Vatikan-Sprecher Federico Lombardi wies die Kritik aus Ankara zurück und sagte, der Papst habe nichts gegen die Türkei und habe kein einziges Wort gegen die Türken geäußert. Er versuche “Brücken, nicht Mauern” zu bauen. Franziskus bete für die “Versöhnung aller”. Er führe “keine Kreuzzüge” und wolle “keine Kriege organisieren”.

Letzte Station von Franziskus’ Armenienbesuch war am Sonntag das Kloster Chor Virap in Sichtweite zur türkischen Grenze unterhalb des Bergs Ararat. Davor rief er bei einem gemeinsamen Gottesdienst mit Kerekin II., dem Patriarchen der armenisch-apostolischen Kirche, zur Verbundenheit der beiden Glaubensgemeinschaften auf.

Armenien ist das erste Land weltweit, das Anfang des vierten Jahrhunderts das Christentum zur Staatsreligion erhob. 90 Prozent der Bevölkerung gehören der armenisch-apostolischen Kirche an, weniger als zehn Prozent sind Katholiken.

Am Samstag gedachte das Oberhaupt der katholischen Kirche in der Zizernakaberd-Gedenkstätte am Rande von Eriwan der Opfer der Massaker an den Armeniern vor hundert Jahren. Am Denkmal legte Franziskus einen Blumenkranz nieder. Danach stieg er die Stufen zum Innenhof hinab, wo zwölf große Basaltstelen die Provinzen des Osmanischen Reichs symbolisieren, in denen die Armenier verfolgt wurden.

In der Ferne war der schneebedeckte Berg Ararat zu sehen, wo nach christlichem Glauben nach der Sintflut die Arche Noah gestrandet sein soll und der in der armenischen Kultur eine wichtige Rolle spielt. Heute liegt der Berg in der Türkei.

Der Papst traf auch mit einem knappen Dutzend Nachfahren von Massaker-Überlebenden zusammen, die Papst Benedikt XV. während des Ersten Weltkriegs in der päpstlichen Residenz Castel Gandolfo aufgenommen hatte.
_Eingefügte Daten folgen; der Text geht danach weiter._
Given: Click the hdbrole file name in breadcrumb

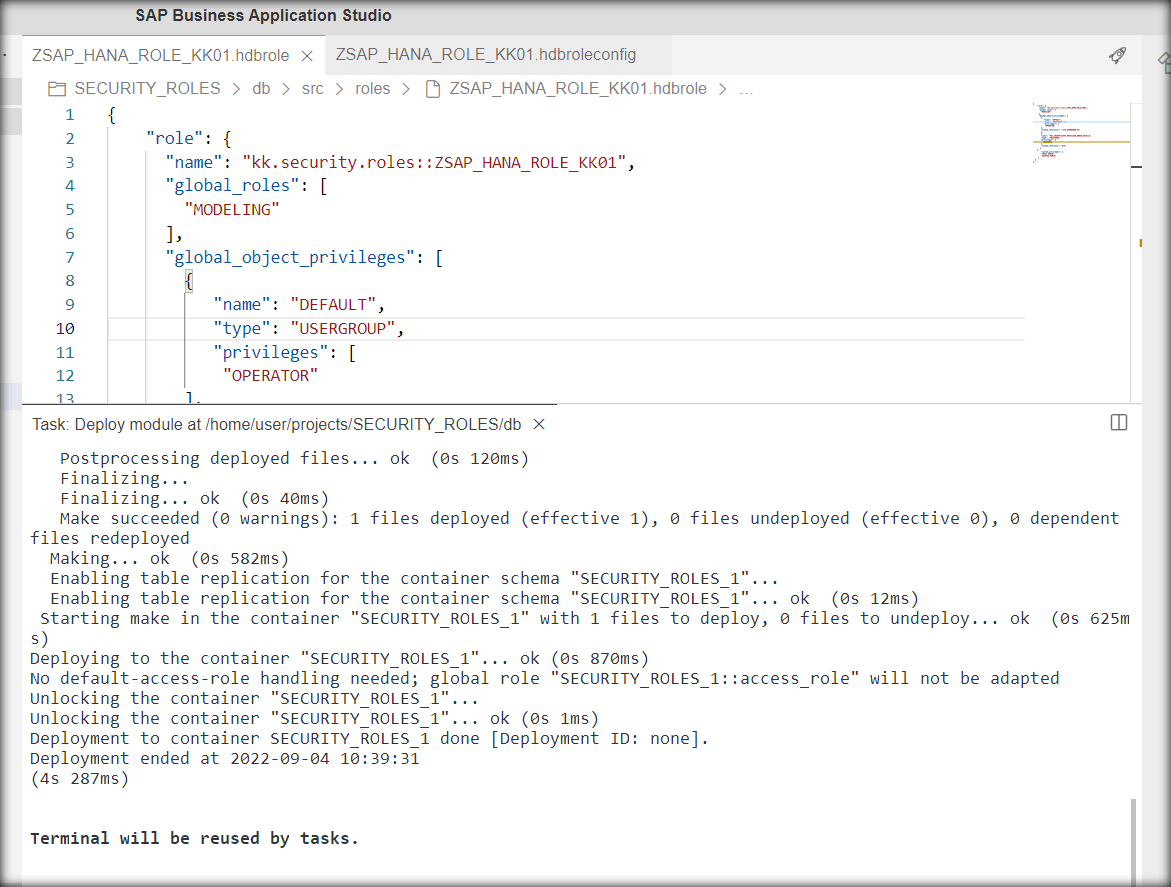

Aus Sicht der Türkei, dem Nachfolgestaat des Osmanischen Reichs, handelte es sich bei den Ereignissen in den Jahren 1915 bis 1917 um einen Bürgerkrieg zwischen Türken und Armeniern, bei denen beide Seiten zahlreiche Opfer zu beklagen hatten. Die Armenier sprechen dagegen von einem systematischen Völkermord der osmanischen Führung der Jungtürken, dem 1,5 Millionen Armenier zum Opfer fielen.

Auch der deutsche Bundestag hatte Anfang Juni in einer mit überwältigender Mehrheit verabschiedeten Resolution erstmals von einem Völkermord gesprochen und damit die Türkei verärgert.